Donnelly’s Tales – 5 – The Call
It’s a strange thing altogether (said Donnelly, holding his glass to the light and turning it this way and that) this need some folk have to Get Up On The Stage And Perform. Thanks, old man, very decent of you. I’ll have the same again. Yes, very rum altogether. And from the oddest and most recondite of reasons, I might add! Egoism, you’ll say; the drive to show off? Plain old-fashioned hysteria? No doubt, in many, such is the case. But for some, it’s a way of bringing healing to the whole community. Like in Ancient Greece. Take old Edeltraut Runkelstirn as a case in point, now. As nice an old body as you’d hope to meet under normal circumstances, though what normal circumstances are at St. Geoffrey’s I have no idea: there was always Something to set the doocots a-flutter, old man.
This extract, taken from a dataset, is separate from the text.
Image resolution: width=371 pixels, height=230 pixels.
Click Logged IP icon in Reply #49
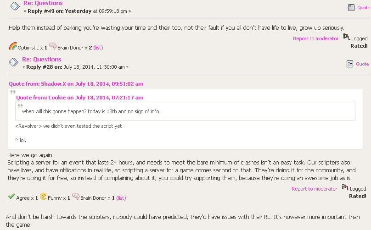[347, 37]
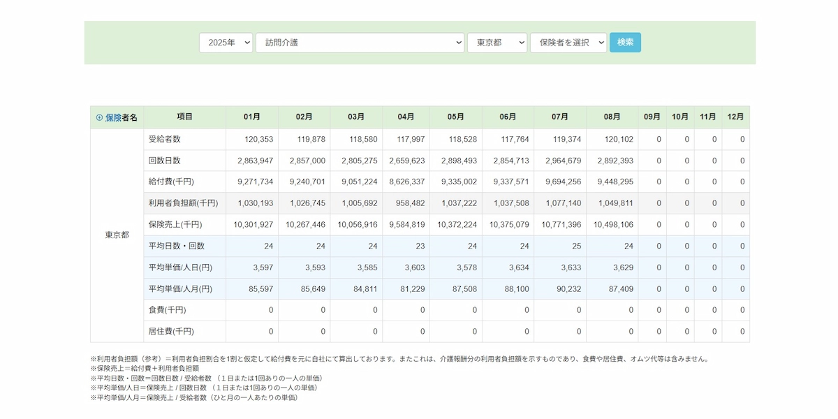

You remember old Larry Snudge? Taught Drama and Literature? Tall, thin chap; thought a bit too much of himself? Blue velvet jackets and scarves? He was a ghastly show-off, if you like! Well, he’s happily married now to the charming Deborah, and he’s calmed down a lot. Probably all that exhibitionism was a desperate cry for love. When they first got together, old man, they set up home in a flat in Stockbridge. She was separated but not divorced. It was Flying in the Face of All the Decencies, of course. Well, nobody minded or cared very much about that. It wasn’t the Victorian era, after all. Stockbridge was full of common-law liaisons, and a few less permanent pairings. They were both over twenty-one and all that. Of course, it had spread ripples through St. Geoffrey’s: Snudge and Deborah holding hands as they turned in through the gates; kissing each other as they passed in the corridors; that sort of thing. Nauseating, but tolerable on the whole.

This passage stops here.